Com o avançar da idade, o homem, acumulando conhecimento, experiência e sentir, com o adquirir de rotinas, práticas e hábitos que em simultâneo alicerçam a formação do seu ser, reconhece as alterações de valores ditadas pelo amontoar dos muitos quotidianos, que lhe procuraram mostrar as razões do viver, enfrentando tristezas e alegrias, enquanto se debate entre realidades e ilusões.
E o relógio da vida vem, uma vez mais, assinalar as datas. Sem esperar, sequer, que tenhamos o cuidado de concentrar a necessária atenção no mostrador!
No entanto, há o relógio do tempo que está em nós e cujos ponteiros se movem, indefinidamente, entre o consciente, a memória e os estados de espírito que se apoderam da alma, momento a momento, impulsionados por circunstâncias nem sempre contextualizadas que se evidenciam das demais, afectando a razão e despertando entorpecimentos recostados na habituação de serem activados com a cadência que o afectivo estabelece para tudo quanto é recordação.
Se há um período no ano em que nos vamos libertando do peso dos cobertores que aquentam a cama, chegado Dezembro, à noite, o esfriar da temperatura do ar motiva a procura de uma coberta para aconchegar o corpo, conservando o calor necessário ao bem-estar da alma, oportuno espelho reflector daquele. É, regra geral, associado a este irrelevante momento de gestão ambiental da condição do homem, que se esboçam os primeiros indícios a denunciarem, anualmente, o aproximar de mais um Natal!
O calendário dos anos apressa-se a escambar mais uma folha. O minguar dos dias a que se associam a chuva e o frio, prenuncia a festa, o Natal, esse período de celebração que cicia a alma congregando nas famílias, ao longo do mês, a força do viver. Durante semanas exercitam-se ideias procurando conciliar as mais distintas convergências repartidas entre o religioso e o profano. Reitera-se, com quanto de ilusório rodeia todo o repetir, porque envolto sempre num outro tempo, o minucioso organizar do acarinhado percurso que culmina com o dia de Natal a que se segue o anunciar de um novo ano.

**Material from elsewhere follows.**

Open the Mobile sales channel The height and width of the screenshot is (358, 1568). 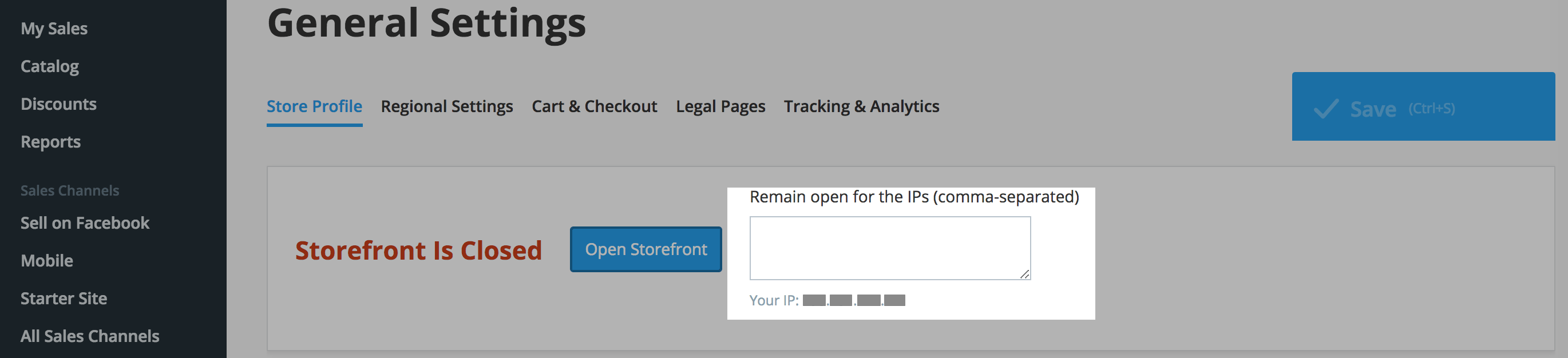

A azáfama expressa pelas pessoas, com maior ou menor intensidade, sucumbe a um querer dilatar o tempo, aquele que os relógios sinalizam, mecânico, aritmético, irreversível, como se o existente fosse insuficiente para acolher a miríade de acções apontadas à Festa, frequentemente, denominadas de necessárias para que possa acontecer o Natal.
As famílias procuram materializar o nascimento de Jesus com a construção de presépios unidos no propósito, mas diferenciados pelo querer e pelo poder de cada um, porquanto no ser humano haver um mundo de cogitações, de sentimentos, de emoções e de imaginação, responsabilizando resultados e acções.
Em simultâneo preparam-se as iguarias que irão confortar o corpo, municiando a figura do Pai Natal com os presentes e lembranças possíveis, esses embriões da alegria das crianças que transportam na alma a felicidade alimentada pela incapacidade de conseguirem distinguir sonhos e realidade.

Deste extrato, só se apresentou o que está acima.